### Records for this task
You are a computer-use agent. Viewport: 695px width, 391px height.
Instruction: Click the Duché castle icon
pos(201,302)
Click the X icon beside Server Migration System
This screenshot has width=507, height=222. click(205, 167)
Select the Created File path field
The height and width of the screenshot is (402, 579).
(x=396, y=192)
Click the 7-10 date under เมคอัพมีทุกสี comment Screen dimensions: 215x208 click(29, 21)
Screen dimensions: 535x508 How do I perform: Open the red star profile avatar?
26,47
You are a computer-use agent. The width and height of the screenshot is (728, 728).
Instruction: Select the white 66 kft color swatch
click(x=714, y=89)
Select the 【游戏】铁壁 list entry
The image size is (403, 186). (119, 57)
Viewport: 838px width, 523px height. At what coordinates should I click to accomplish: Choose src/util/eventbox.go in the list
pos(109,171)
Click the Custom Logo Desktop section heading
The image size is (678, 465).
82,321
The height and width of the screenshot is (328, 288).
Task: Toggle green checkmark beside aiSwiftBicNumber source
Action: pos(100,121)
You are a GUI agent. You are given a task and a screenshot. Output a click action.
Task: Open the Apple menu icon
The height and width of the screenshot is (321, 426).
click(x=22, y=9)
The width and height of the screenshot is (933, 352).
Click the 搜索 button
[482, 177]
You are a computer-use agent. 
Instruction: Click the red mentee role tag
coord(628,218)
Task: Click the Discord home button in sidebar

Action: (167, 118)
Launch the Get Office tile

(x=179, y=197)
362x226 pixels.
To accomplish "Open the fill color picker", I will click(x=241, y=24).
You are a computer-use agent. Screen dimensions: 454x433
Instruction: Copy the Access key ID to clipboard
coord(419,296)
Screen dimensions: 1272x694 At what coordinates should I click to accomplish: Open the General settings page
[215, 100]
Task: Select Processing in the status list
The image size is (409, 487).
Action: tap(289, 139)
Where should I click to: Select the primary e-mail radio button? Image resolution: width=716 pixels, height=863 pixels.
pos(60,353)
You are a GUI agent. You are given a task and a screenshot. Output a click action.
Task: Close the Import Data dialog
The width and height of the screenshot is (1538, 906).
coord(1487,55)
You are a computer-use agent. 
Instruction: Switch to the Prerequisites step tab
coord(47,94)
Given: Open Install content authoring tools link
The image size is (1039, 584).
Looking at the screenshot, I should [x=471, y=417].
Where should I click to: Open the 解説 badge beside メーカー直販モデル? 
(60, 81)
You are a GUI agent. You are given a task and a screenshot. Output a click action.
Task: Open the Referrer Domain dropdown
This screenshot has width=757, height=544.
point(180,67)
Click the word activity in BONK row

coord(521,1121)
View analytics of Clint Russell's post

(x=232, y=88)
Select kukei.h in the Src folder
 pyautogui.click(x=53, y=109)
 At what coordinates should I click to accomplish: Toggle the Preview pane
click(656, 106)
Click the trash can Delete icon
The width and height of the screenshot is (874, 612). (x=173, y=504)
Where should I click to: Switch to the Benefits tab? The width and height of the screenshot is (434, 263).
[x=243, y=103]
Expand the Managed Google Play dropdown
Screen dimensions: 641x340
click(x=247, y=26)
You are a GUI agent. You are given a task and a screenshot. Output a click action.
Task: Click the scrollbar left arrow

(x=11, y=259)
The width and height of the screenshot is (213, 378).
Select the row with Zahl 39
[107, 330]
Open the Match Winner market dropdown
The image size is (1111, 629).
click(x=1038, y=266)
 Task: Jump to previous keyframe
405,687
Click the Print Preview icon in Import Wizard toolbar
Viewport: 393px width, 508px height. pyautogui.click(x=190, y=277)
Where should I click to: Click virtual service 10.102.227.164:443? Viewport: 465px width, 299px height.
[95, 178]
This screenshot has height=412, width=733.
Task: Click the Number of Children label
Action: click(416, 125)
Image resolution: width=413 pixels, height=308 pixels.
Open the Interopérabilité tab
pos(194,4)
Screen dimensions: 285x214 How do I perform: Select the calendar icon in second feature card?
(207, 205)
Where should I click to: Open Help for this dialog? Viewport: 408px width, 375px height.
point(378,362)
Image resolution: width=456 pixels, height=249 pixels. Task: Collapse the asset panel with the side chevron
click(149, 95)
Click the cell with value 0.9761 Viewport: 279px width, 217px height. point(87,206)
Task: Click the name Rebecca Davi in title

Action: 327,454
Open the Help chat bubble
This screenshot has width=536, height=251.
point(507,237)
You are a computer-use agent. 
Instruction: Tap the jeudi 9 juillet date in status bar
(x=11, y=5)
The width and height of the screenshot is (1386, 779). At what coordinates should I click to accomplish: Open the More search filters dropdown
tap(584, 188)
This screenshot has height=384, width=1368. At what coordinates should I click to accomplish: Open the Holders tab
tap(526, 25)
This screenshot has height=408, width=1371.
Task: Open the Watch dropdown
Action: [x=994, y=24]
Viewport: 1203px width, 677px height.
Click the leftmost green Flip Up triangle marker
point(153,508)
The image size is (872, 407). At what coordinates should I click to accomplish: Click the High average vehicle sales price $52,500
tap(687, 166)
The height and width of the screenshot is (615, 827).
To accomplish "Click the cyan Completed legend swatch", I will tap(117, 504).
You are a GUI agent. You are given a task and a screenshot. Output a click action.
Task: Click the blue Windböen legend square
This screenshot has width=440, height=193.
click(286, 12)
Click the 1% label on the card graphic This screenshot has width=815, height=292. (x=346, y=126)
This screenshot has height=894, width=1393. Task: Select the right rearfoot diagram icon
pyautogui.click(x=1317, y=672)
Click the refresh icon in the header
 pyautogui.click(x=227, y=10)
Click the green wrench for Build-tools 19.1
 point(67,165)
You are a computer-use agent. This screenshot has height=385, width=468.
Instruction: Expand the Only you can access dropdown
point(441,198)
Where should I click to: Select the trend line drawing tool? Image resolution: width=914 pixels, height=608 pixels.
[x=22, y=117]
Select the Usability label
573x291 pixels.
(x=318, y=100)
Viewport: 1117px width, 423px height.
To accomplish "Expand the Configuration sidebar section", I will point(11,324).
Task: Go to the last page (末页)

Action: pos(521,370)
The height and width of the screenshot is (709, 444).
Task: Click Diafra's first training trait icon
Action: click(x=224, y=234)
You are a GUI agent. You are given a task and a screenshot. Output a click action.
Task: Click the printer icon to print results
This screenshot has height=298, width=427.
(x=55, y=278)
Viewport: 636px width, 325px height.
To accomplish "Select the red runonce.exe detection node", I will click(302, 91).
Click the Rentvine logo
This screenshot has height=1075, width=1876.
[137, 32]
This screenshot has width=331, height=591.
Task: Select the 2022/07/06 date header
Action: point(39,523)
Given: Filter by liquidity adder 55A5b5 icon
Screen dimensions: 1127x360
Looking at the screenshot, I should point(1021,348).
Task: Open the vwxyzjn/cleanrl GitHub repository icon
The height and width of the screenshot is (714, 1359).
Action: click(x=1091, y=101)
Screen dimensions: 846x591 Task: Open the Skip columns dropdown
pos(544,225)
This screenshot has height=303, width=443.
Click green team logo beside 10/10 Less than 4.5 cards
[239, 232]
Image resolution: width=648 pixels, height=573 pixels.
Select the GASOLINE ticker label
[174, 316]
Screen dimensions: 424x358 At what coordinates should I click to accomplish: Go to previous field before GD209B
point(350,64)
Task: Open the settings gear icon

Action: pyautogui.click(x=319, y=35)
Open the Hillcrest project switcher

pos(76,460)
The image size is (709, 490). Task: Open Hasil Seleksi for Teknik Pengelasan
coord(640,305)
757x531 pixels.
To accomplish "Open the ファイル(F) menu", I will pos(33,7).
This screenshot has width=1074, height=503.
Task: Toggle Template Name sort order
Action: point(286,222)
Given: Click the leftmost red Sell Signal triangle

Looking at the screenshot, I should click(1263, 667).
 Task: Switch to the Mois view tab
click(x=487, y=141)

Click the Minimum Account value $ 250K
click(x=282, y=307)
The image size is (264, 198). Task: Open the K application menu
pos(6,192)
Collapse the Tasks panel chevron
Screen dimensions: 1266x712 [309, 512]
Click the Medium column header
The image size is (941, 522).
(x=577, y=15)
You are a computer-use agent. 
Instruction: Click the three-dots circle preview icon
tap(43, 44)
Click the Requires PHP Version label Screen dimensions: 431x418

### Directive
Find every line in the rows above that contains the word "leftmost", and copy each of those lines in full.

### Task output
Click the leftmost green Flip Up triangle marker
Given: Click the leftmost red Sell Signal triangle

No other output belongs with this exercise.